Table 5: Duffy's results for each of 5 artificial sessions, average for these 5 sessions. The values are the average speculation ratio over the first half and the second half of the simulations

	Agents type 1		Agents type 2		Agents type 3
	first half	second half	first half	second half	first half	second half
A1	0.06	0.15	0.73	1.00	0.37	0.07
A2	0.23	0.31	0.88	0.98	0.20	0.07
A3	0.33	0.50	0.78	0.98	0.15	0.00
A4	0.18	0.42	0.81	1.00	0.17	0.00
A5	0.10	0.18	0.67	0.98	0.23	0.07
Average on A1-A5	0.19	0.32	0.77	0.99	0.22	0.04


Table 6: My results for simulations of all types with homogenous agents that are either: rational agents, var-rational agents and stable agents. Here I give the average speculation ratio of the first half and the second half of the simulations, as well as the MSD of this value for the set of simulations

		Agents type 1		Agents type 2		Agents type 3
		first half	second half	first half	second half	first half	second half
SIM 1 Rational agents	Average speculation rate	0.74	0.68	0.80	0.93	0.73	0.81
	MSD	0.03	0.10	0.08	0.09	0.01	0.11
SIM 2 var-rational agents	Average speculation rate	0.45	0.42	0.53	0.47	0.42	0.52
	MSD	0.19	0.27	0.14	0.27	0.3	0.24
SIM 3 Stable agents	Average speculation rate	0.68	0.77	0.76	0.79	0.66	0.66
	MSD	0.07	0.12	0.01	0.09	0.04	0.12

4.7

The results that I get in my simulations are all very interesting, but can unfortunately not be thought of as being similar to Duffy's. At first it was a bit of a problem since I didn't know which precise algorithm to reproduce and none of the results could help me decide of the right learning process. The second type of simulations, with var-rational agents, are to eliminate. Indeed, in that setting, none of the agents displays the right learning on average, and more importantly in terms of reproduction of results, there is a very high variability of final behaviour, depending on the simulation led. This could neither be interpreted as a "learning process" for the agents nor did it fit Duffy's results. Actually, agents 1 in that type of simulation sometimes increase speculation and sometimes decrease it over time, and this is why the MSD is so high compared to the average value.

4.8

However, in both the other settings, agents of type 3 do speculate much more than they should do if I had succeeded in reproducing Duffy's model. Duffy's agents of type 3 never speculate, and mine always get to a level of speculation that is equivalent to the one of agents of type 1 or even higher.
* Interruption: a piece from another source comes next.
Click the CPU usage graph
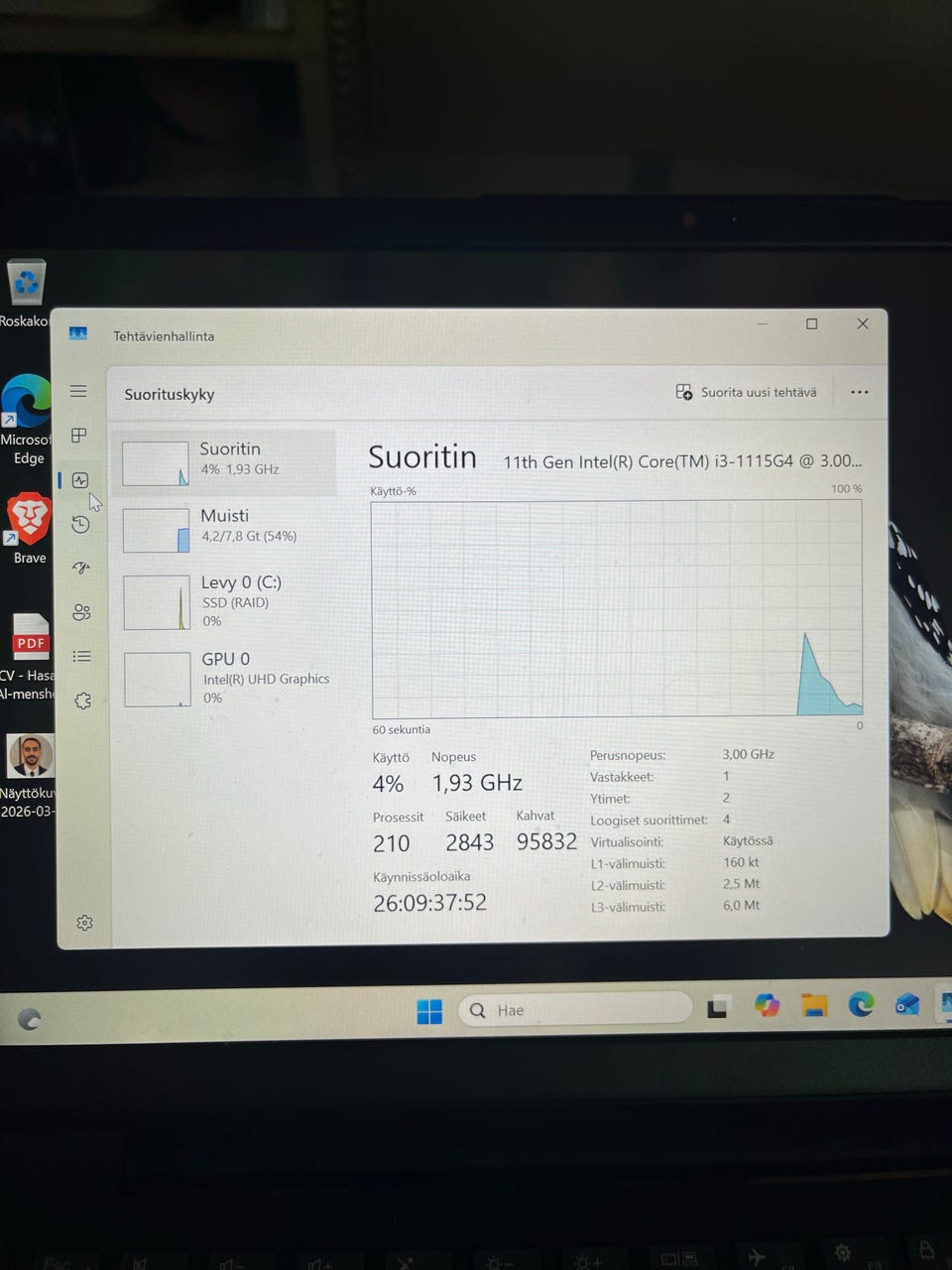952x1270 pixels. (617, 608)
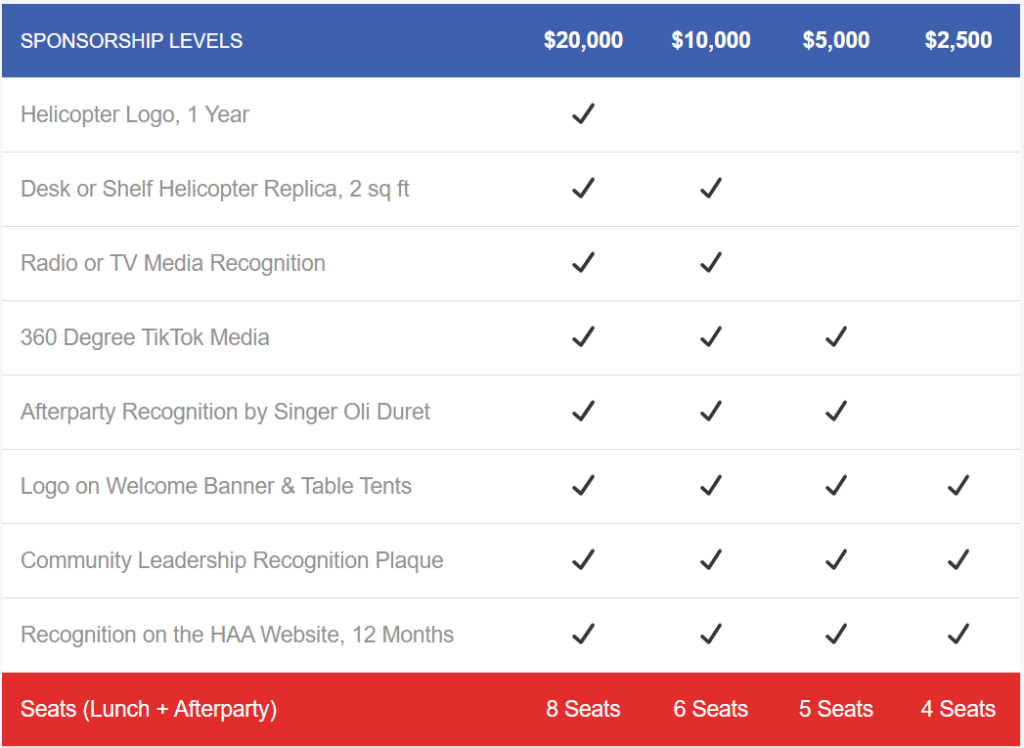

None of the results can here be considered as good, since SIM1 see on average a decrease in learning to speculate, and SIM3 have agents 2 learn significantly less efficiently than the others.

4.9

However, as can be seen in table 7, which shows the results of 90 simulations^[7], this result is really due to the interaction among all learning agents: as soon as one makes some of these agents be automated, agents of type 1 do learn how to behave in the most efficient way. One can note that Duffy's simulation results are much closer to his experimental data than my simulation results (in raw values and in trends).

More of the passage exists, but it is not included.